Researchers also found that replacing half a serving of butter, cheese, bacon, or other animal product. With an equivalent amount of avocado was an associate with up to 22% lower risk for CVD events.

The findings add to evidence from other studies that have shown that avocados — which contain multiple nutrients, including fiber and unsaturated, healthy fats — have a positive impact on cardiovascular risk factors, first author Lorena S. Pacheco, Ph.D., a postdoctoral research fellow at the Harvard T.H. Chan School of Public Health, Boston, told | Medscape Cardiology.

Researchers in Japan have ALSO discovered that avocados contain potent chemicals that may reduce liver damage. The finding could lead to the development of new drugs to treat liver disease, the researchers say.

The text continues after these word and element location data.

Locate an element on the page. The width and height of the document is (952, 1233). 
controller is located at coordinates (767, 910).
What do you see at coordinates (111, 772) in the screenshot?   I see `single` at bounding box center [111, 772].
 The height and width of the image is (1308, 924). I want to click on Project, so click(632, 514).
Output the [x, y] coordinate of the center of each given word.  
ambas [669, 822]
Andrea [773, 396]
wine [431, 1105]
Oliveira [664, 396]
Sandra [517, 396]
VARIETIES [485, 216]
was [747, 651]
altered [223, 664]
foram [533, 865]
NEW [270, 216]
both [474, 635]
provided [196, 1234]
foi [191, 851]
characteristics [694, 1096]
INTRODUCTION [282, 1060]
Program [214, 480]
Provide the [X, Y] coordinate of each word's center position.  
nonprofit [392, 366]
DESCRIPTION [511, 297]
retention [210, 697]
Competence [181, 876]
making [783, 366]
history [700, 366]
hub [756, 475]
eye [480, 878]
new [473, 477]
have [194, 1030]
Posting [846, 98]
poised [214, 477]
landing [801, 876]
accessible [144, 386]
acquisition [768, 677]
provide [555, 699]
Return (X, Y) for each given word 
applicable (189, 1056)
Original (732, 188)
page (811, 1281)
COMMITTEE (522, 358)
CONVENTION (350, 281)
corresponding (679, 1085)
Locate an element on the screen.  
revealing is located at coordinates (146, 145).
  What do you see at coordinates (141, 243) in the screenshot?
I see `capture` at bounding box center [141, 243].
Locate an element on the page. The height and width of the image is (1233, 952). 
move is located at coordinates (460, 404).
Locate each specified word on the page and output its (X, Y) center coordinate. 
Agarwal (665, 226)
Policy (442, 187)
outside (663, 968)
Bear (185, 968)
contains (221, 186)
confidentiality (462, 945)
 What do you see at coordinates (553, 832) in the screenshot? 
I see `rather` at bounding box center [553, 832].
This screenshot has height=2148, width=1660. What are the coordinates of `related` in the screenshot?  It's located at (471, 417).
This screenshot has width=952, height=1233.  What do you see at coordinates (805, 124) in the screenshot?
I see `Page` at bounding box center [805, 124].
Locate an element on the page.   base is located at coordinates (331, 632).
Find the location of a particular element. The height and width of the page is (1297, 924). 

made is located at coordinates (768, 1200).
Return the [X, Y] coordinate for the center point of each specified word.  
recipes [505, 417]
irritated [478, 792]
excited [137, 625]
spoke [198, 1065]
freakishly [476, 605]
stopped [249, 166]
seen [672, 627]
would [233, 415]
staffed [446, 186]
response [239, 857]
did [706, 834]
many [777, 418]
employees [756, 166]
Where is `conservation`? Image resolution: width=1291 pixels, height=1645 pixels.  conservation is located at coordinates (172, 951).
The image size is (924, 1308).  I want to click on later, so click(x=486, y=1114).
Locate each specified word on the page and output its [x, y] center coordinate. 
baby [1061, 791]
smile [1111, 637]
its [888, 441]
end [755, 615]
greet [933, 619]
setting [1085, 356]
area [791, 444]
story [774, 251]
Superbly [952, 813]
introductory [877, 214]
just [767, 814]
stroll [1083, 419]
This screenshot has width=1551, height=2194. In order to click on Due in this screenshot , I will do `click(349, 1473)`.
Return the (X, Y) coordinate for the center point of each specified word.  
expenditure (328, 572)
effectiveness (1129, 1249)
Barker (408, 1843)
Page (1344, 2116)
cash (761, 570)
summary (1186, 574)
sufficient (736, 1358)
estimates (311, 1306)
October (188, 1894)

After adjusting for lifestyle and other diet factors, those who ate at least 2 servings of avocado per week. Had a 16% lower risk of heart disease and a 21% lower risk of coronary heart disease

The findings were published online on March 30 in the Journal of the American Heart Association. J Am Heart Assoc. Published online March 30, 2022. Abstract


Tips and suggestions mentioned in the article are for general information purposes. Only and should not construe as professional medical advice. Always consult your doctor or a professional healthcare provider if you have any specific questions about any medical matter


Eating Avocado Linked to Lower Cardiovascular Risk – Medscape – Mar 30, 2022.